Daniel Kahneman is an eminence grise for the Freakonomics crowd. In the mid-1970s, with his collaborator Amos Tversky, he was among the first academics to pick apart exactly why we make “wrong” decisions. In their 1979 paper on prospect theory, Kahneman and Tversky examined a simple problem of economic risk. And rather than stating the optimal, rational answer, as an economist of the time might have, they quantified how most real people, consistently, make a less-rational choice. Their work treated economics not as a perfect or self-correcting machine, but as a system prey to quirks of human perception. The field of behavioral economics was born.
In his international bestseller, «Thinking, Fast and Slow», he takes us on a groundbreaking tour of the mind and explains the two systems that drive the way we think. System 1 is fast, intuitive, and emotional; System 2 is slower, more deliberative, and more logical.

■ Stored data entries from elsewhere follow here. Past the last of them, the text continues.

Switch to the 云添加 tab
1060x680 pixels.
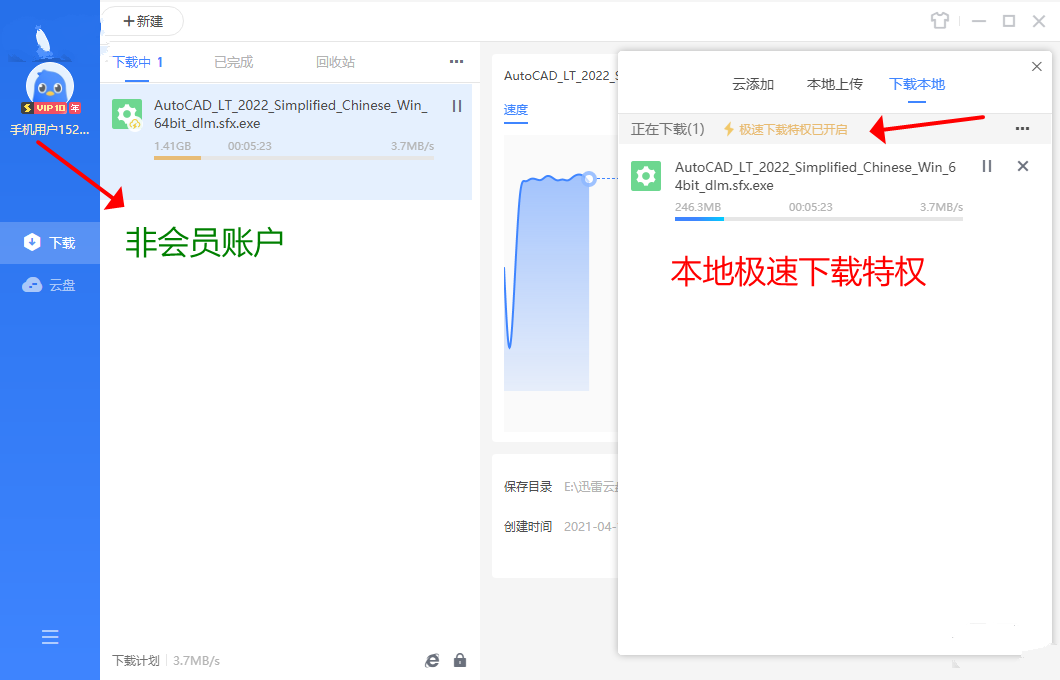pyautogui.click(x=753, y=84)
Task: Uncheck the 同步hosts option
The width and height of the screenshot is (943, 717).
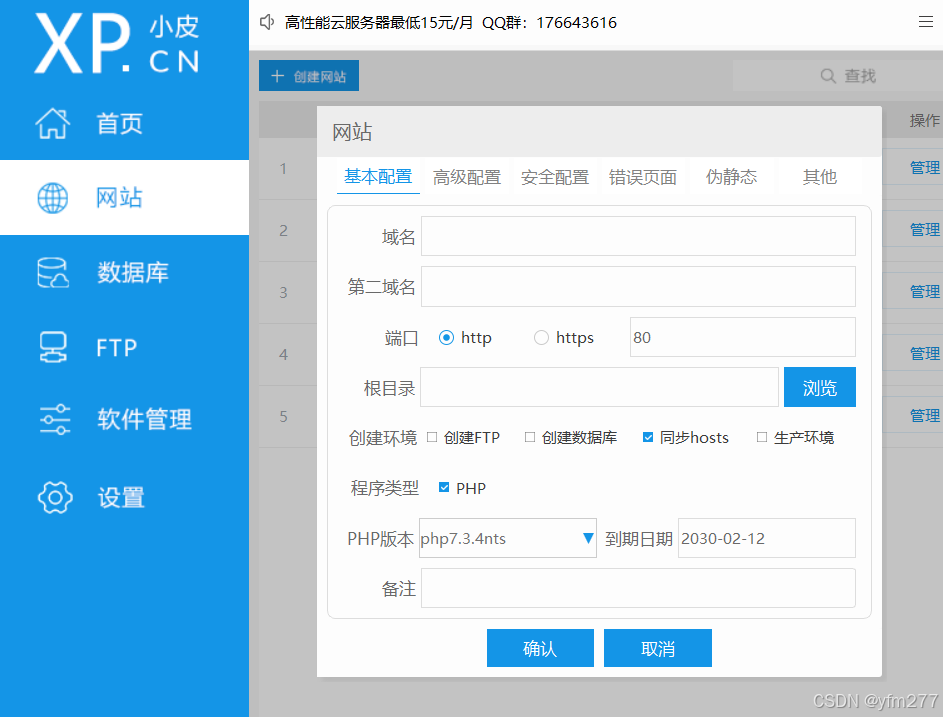Action: click(648, 437)

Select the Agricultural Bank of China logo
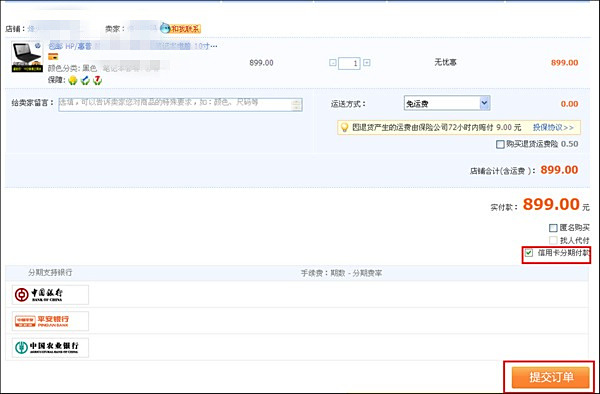click(50, 347)
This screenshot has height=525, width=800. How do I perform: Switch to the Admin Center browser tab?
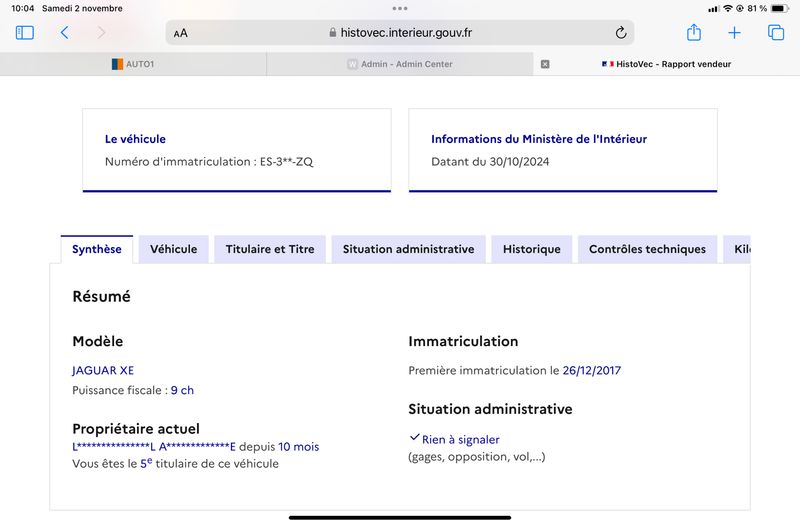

In addition to the Nobel Prize, Kahneman has been the recipient of many other awards, among them the Distinguished Scientific Contribution Award of the American Psychological Association and the Grawemeyer Prize, both jointly with Amos Tversky, and the Lifetime Contribution Award of the American Psychological Association.
He is a Senior Scholar at the Woodrow Wilson School of Public and International Affairs, a Professor of Psychology and Public Affairs Emeritus at the Woodrow Wilson School and the Eugene Higgins Professor of Psychology Emeritus at Princeton University. Kahneman earned his Ph.D. in Psychology from the University of California, Berkeley.
In his speeches, Daniel Kahneman reveals how our “experiencing selves” and our “remembering selves” perceive happiness differently. This new insight has profound implications for economics, public policy — and our own self-awareness.